**Work instructions**
Take each line from the entries that holds "computer" and copy it out.

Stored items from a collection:
________

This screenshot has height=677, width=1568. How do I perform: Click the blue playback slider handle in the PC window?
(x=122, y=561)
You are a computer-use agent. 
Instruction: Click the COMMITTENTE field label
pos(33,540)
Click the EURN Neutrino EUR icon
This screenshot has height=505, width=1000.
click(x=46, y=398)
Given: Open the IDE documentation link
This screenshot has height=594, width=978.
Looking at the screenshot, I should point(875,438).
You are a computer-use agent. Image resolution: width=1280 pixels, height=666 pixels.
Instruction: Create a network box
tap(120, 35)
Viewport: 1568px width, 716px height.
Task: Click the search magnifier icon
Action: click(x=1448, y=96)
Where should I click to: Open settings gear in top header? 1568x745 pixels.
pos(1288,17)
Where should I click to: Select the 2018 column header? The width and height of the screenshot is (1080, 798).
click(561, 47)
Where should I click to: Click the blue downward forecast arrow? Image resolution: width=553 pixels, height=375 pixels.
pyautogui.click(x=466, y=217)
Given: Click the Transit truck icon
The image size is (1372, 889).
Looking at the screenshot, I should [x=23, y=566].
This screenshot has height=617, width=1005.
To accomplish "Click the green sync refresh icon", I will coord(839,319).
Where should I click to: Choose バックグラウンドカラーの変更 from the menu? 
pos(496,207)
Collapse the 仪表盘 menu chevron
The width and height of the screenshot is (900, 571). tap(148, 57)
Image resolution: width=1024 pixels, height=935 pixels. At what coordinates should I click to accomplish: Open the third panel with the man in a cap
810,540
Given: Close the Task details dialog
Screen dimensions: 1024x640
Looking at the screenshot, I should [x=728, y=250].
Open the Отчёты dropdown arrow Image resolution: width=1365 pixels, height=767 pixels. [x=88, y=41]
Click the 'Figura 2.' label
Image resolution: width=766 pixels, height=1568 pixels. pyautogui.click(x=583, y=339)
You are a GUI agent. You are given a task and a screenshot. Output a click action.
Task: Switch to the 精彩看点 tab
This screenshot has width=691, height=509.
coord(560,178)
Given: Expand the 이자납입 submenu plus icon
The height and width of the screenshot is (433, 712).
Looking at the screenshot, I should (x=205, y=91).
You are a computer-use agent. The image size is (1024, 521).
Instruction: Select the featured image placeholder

________

**Result for this task**
You are a computer-use agent. 
You are a computer-use agent. Image resolution: width=1280 pixels, height=666 pixels.
You are a computer-use agent. The image size is (1024, 521).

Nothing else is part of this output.